- [Request]: Rewrite the listing from the line with "Where should I click to: Open" up to and including the line with "Action: [x=703, y=117]" as a Markdown table with the columns Number and Text, where Number counts the rows and Text holds each line. Leave out blank lines.

>> BEGIN Given records

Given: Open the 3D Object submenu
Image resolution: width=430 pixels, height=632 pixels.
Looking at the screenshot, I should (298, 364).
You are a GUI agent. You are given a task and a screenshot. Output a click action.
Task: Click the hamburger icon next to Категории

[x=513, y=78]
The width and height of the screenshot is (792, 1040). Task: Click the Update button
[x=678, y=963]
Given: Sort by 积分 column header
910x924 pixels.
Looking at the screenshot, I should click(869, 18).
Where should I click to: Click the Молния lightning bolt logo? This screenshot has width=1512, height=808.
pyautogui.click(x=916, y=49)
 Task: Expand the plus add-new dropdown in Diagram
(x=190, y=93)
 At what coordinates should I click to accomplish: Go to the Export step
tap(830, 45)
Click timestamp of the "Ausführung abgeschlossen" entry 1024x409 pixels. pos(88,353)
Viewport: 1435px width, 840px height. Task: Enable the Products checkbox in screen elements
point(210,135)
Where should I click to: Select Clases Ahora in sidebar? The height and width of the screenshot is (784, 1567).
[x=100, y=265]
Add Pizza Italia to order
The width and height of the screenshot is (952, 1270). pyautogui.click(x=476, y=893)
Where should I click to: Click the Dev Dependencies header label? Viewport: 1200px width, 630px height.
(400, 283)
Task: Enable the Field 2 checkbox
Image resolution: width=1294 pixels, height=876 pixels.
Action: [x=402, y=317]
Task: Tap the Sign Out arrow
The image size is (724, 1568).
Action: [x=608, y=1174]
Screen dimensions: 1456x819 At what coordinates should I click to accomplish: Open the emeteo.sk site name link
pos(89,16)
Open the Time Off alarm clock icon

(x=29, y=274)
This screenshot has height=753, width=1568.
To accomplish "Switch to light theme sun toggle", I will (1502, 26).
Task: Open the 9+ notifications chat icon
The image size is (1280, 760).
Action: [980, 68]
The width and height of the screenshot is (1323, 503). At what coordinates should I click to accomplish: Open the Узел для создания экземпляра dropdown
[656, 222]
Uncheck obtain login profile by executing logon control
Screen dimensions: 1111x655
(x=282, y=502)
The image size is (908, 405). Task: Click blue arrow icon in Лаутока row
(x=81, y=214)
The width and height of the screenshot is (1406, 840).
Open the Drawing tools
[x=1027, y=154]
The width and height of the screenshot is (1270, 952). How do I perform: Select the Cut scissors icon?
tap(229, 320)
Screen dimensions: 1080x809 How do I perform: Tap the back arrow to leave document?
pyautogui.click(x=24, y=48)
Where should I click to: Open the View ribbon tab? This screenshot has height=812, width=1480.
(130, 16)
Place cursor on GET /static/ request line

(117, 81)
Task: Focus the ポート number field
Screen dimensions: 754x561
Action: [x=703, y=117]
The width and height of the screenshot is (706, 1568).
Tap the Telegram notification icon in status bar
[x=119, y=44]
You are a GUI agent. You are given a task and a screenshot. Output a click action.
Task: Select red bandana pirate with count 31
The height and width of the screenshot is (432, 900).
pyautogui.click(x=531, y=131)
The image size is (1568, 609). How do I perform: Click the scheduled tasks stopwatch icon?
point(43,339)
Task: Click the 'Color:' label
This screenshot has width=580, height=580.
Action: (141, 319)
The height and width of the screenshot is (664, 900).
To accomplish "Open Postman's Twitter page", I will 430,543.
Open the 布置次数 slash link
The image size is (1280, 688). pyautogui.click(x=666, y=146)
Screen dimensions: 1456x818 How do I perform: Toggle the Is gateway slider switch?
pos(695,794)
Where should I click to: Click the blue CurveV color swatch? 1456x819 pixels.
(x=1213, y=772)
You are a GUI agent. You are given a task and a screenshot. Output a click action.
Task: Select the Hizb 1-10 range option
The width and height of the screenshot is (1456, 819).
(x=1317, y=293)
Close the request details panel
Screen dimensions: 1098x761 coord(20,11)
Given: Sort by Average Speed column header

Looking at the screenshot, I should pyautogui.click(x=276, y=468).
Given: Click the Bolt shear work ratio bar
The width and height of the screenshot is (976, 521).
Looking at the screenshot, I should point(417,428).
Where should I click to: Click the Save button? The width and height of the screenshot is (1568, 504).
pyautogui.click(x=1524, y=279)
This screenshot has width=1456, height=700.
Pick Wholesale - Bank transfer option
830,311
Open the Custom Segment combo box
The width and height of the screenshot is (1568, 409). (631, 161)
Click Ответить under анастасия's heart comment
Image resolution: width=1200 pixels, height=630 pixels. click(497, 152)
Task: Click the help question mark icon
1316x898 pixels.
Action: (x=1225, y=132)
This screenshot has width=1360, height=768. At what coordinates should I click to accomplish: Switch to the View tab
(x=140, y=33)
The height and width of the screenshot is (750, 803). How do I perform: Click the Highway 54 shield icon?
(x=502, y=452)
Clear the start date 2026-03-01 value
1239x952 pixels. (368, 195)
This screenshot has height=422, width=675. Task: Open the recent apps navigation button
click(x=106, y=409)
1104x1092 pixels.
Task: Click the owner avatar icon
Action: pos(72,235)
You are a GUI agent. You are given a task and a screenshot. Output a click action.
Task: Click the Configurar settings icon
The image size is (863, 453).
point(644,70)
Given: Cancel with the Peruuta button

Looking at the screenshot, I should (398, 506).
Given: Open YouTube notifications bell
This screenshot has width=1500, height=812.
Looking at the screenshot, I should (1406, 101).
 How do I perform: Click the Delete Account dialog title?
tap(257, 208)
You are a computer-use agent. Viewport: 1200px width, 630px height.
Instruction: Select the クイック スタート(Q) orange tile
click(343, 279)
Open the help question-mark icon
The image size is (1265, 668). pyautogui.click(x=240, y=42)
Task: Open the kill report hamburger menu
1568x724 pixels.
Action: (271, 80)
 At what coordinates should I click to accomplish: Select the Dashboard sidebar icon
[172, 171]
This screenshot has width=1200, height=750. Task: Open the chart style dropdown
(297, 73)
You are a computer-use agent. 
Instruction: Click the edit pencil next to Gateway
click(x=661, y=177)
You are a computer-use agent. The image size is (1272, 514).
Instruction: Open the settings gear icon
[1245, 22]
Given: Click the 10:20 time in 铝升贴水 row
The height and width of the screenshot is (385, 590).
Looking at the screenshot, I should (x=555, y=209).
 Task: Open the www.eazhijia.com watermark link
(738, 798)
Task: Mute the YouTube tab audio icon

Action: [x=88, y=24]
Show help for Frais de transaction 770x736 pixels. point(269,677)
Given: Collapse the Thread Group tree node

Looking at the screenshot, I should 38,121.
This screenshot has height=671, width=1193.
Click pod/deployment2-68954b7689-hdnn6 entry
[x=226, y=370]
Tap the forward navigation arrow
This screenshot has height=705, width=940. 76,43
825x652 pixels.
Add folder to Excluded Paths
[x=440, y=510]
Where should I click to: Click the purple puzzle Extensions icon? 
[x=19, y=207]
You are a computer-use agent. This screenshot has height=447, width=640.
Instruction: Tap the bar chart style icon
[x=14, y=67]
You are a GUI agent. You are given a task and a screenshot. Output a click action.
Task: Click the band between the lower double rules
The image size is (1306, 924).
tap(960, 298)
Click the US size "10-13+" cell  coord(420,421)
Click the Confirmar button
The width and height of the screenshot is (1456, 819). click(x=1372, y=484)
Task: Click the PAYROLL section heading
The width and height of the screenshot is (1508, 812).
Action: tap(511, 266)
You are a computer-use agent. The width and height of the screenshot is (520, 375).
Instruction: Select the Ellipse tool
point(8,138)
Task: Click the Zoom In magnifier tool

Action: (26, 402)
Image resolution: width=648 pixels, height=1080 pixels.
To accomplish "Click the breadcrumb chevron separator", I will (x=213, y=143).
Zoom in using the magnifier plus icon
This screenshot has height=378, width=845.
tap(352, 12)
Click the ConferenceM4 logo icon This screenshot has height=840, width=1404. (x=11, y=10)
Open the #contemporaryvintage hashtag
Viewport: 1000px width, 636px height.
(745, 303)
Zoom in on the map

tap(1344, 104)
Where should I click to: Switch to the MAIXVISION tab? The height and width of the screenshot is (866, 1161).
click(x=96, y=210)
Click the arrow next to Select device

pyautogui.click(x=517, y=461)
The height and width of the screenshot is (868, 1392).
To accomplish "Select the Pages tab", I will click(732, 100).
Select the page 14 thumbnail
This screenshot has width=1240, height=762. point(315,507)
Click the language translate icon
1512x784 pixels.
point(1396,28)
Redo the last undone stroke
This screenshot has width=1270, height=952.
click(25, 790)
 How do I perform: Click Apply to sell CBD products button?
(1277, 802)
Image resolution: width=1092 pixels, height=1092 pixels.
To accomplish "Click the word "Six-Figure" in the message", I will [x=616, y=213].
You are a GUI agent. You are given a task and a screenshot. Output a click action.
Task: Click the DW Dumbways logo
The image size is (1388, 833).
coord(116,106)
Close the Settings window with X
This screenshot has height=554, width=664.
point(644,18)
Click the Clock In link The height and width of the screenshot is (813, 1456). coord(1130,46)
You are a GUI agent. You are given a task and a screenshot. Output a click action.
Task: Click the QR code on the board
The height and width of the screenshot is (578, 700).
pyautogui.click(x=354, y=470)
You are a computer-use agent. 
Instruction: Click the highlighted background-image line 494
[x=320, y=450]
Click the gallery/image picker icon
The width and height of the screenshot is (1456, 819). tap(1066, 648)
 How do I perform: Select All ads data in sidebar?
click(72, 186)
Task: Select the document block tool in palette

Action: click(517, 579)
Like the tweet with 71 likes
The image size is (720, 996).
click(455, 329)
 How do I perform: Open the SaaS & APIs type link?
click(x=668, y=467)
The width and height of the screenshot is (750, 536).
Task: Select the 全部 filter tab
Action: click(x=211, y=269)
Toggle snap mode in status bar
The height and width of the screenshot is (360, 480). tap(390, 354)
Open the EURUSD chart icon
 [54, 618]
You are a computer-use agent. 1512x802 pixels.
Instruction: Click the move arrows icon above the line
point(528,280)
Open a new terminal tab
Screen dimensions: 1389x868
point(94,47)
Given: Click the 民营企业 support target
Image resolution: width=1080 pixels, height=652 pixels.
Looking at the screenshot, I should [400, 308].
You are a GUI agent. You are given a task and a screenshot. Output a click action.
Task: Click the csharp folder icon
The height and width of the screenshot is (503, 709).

>> END Given records

- [Exercise answer]:
| Number | Text |
|---|---|
| 1 | Where should I click to: Open the View ribbon tab? This screenshot has height=812, width=1480. |
| 2 | (130, 16) |
| 3 | Place cursor on GET /static/ request line |
| 4 | (117, 81) |
| 5 | Task: Focus the ポート number field |
| 6 | Screen dimensions: 754x561 |
| 7 | Action: [x=703, y=117] |